Hintergrund seines Anliegens sind vermeintliche Äußerungen des Klägers auf der Internet-Plattform "Facebook". Im Juli 2014 hatten verschiedene Medien über einen Facebook-Eintrag des Schriftstellers A. P. berichtet, der sich darin abfällig über ein Interview mit der Soziologin Prof. E. T. zu liberaler Sexualpädagogik geäußert hatte. Zu diesem Facebook-Eintrag war über den Facebook-Account des Klägers ein Kommentar erstellt und im Internet öffentlich gemacht worden, der u.a. lautete, "was bliebe, wäre diesen Genderlesben jeweils 8x9 mm ins Gehirn zu jagen". Dieser Kommentar war in der Folgezeit unter Nennung des Namens des Klägers Gegenstand von Presseberichterstattungen und Kommentaren im Internet, insbesondere im Blog "worldpress.com". In zwei vor dem Senat verhandelten Rechtsstreitigkeiten nahm der Kläger die DTJ-Online Zukunft Medien GmbH, Offenbach am Main sowie die die taz Verlags und Vertriebs GmbH, Berlin, auf Unterlassung der Berichterstattung in Anspruch. Beide Klagen wurden im Berufungsrechtzug abgewiesen (Senat, Urteile vom 30. Juni 2017 - 5 U 16/16, AfP 2017, 439 und 5 U 17/16, NJW-RR 2017, 1122).
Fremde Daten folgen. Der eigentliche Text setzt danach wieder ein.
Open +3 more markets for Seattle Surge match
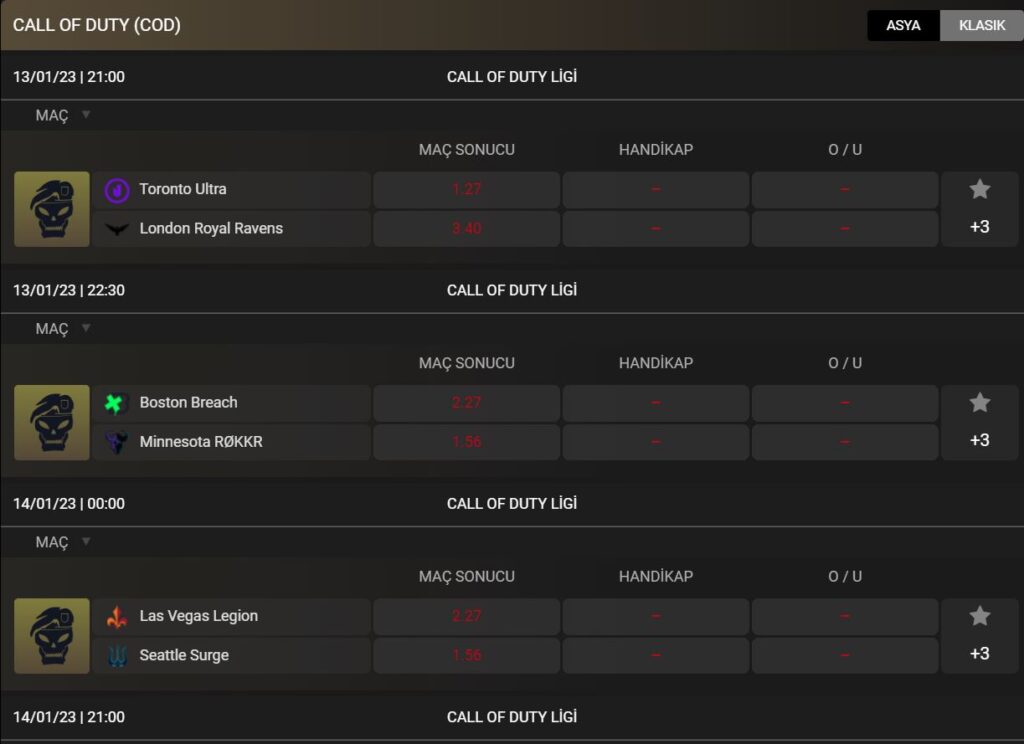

Mit E-Mail vom 4. Juni 2015 (Bl. 22 GA) wandte sich der Kläger durch seinen Prozessbevollmächtigten an die Beklagte. Unter Hinweis auf Beschimpfungen ("abuse") unter der URL http: ... pp. bat er um unverzügliche Löschung dieser "blogs". Mit weiterer Mail vom 9. Juni 2015 (Anlage B5) erläuterte der Kläger die seines Erachtens missbräuchlichen Inhalte. Die Beklagte teilte am 22. Juni 2015 mit, dass die vorbezeichnete URL in Kürze aus den Suchergebnissen entfernt werde (Bl. 25 GA). Mit E-Mail vom 15. Juli 2015 beanstandete der Kläger, dass die URL weiterhin in den Suchergebnissen zu finden sei (Bl. 27 GA). Die Beklagte teilte dem Kläger mit E-Mail vom 16. Juli 2015 mit, dass die URL aus den Suchergebnissen entfernt worden sei oder in Kürze entfernt würde. Zugleich bat sie darum, sich der Schreibweise zu vergewissern (Bl. 28 GA). Mit E-Mail vom 17. August 2015 (Anlage B6) reklamierte der Kläger erneut. Die Beklagte bat mit E-Mail vom 31. August 2015 um Übermittlung eines "Screenshots" (Anlage B7). Nach dessen Vorlage mit E-Mail vom 1. September 2015 (Anlage B8) entfernte die Beklagte die daraus ersichtliche Verlinkung der Seite http. ... pp. was sie dem Kläger mit E-Mail vom 2. September 2015 mitteilte (Anlage B9). Mit E-Mail vom 7. Dezember 2015 beanstandete der Kläger erneut das Vorhandensein entsprechender "Suchergebnisse" (Anlage B10). Die Beklagte verwies mit E-Mail vom 7. Dezember 2015 auf ihre Nachricht vom 2. September 2015 und bat den Kläger, falls dieser weitere URLs beanstande, diese mitzuteilen (Anlage B 11). Bei einer am 14. Dezember 2015 durchgeführten Recherche fand der Kläger nach Eingabe seines Namens in wörtlicher oder geringfügig abgewandelter Form einzelne Verlinkungen, die sich in seines Erachtens unangemessener Art und Weise mit seiner Person oder seinen angeblichen Äußerungen auseinandersetzten.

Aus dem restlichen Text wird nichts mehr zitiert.